These rulings did not settle the issue for whites who agreed with the Thacker dissenter that "[t]he word 'white' means pure white, unmixed." Following the adoption of the new state constitution in 1851 and shortly after the Dred Scott decision, the Ohio legislature passed a bill excluding mixed-race men from voting. Local officials relied on the new law to prevent a man who was one-eighth black and seven-eighths white from voting. The Ohio Supreme Court found the statute unconstitutional in Anderson v. Millikin. The unanimous opinion began by citing Gray and the voting cases decided under the 1802 constitution, then noted that the convention that wrote the 1851 constitution had to know of the authoritative judicial construction of the whites-only voting provision. Moreover, there was actual evidence that the convention delegates were aware of this construction. Accordingly, the meaning of "white" in the voting clause was the same under the new constitution as it was under the old one: men who were more white than black were legally white and therefore entitled to vote. Moreover, nothing in Dred Scott required a contrary conclusion. Scott himself was said to be a pure-blooded African, so the case did not address the legal status of mixed-race persons. It was clear, however, that the framers of the Ohio Constitution intended "no reference to color" in referring to "citizens of the United States" in the suffrage section. Finally, although the legislature was entitled to disagree with the court's interpretation of this crucial word, a mere statute could not alter the meaning of a constitution. The framers of the new constitution were entitled to overturn the court's interpretation of the prior document, but they had not done so.

Anderson did not settle the voting question. That issue became caught up in the Reconstruction politics of Ohio. In April 1868, the antiblack majority that gained control of the legislature in the 1867 elections passed another law forbidding anyone "having a distinct and visible admixture of African blood" from voting. In Monroe v. Collins, the court unanimously struck down this new law, reasoning that it was even more objectionable than the one invalidated in Anderson. The statute imposed "unreasonable burdens of proof" on otherwise qualified voters and improper limits on the "kind and amount of evidence" that they had to produce in order to exercise the franchise.

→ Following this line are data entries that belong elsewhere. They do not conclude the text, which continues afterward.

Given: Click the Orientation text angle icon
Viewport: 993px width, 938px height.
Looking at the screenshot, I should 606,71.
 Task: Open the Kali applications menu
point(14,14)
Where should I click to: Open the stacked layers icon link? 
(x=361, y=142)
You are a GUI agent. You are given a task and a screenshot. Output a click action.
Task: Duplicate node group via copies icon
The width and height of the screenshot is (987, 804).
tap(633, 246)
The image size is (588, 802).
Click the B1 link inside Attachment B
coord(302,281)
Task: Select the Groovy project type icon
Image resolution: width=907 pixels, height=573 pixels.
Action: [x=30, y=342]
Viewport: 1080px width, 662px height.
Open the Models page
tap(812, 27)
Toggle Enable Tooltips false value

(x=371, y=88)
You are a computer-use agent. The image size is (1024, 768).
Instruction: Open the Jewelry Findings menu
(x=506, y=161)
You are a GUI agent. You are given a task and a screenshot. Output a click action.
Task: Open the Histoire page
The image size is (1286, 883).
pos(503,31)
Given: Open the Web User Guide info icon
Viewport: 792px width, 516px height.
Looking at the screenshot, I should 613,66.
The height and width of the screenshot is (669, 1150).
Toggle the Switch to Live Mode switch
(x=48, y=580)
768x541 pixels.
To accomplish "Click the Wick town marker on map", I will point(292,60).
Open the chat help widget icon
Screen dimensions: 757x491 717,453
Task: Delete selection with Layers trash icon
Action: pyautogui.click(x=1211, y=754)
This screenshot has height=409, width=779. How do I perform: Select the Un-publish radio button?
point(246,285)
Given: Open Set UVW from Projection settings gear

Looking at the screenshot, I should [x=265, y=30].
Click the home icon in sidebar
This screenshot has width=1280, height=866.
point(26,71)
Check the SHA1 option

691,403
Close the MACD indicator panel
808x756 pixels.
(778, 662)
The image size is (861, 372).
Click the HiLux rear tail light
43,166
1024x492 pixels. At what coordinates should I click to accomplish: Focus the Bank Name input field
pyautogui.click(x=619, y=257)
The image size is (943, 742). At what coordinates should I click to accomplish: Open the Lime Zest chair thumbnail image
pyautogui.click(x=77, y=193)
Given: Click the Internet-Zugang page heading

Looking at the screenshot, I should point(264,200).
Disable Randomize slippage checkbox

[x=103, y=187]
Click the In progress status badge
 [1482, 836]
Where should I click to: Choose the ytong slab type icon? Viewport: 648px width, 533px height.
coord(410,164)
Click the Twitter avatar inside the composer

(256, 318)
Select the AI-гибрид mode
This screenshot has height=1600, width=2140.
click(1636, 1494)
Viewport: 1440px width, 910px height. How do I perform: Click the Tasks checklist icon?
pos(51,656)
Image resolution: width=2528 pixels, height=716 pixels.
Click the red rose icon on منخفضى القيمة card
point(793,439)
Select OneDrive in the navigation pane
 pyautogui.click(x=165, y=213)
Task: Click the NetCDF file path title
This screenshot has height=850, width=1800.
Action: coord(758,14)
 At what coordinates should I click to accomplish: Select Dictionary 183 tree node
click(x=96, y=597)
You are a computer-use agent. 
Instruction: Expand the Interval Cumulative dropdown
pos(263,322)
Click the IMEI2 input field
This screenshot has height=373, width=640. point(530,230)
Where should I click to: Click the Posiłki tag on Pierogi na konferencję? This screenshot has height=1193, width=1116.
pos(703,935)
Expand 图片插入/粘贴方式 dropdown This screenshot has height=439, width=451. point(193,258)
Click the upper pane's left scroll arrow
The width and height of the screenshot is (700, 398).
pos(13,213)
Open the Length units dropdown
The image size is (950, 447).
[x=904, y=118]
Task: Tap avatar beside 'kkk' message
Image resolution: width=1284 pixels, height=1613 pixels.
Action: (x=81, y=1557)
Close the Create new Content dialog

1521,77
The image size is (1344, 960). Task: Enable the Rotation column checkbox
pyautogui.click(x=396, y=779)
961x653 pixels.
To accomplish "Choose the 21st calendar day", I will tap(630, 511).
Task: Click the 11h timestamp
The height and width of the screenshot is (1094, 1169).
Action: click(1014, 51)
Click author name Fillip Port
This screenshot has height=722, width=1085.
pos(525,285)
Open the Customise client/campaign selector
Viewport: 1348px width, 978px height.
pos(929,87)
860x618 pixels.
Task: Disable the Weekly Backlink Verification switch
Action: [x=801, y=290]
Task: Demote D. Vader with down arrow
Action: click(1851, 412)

In particular, "admixture of black blood may be proven by reputation, appearance, or opinion, and by any number of witnesses that may 'seem proper' to the challengers, who may ask 'any other questions' that may 'seem to them necessary,' but white blood must be shown by direct and positive testimony, and in many, if not most cases, such testimony as can not be supposed to be within the power of the voter." Because the statute would exclude many potential voters who were less than half black, it conflicted with the state constitution as that charter had been repeatedly and authoritatively construed.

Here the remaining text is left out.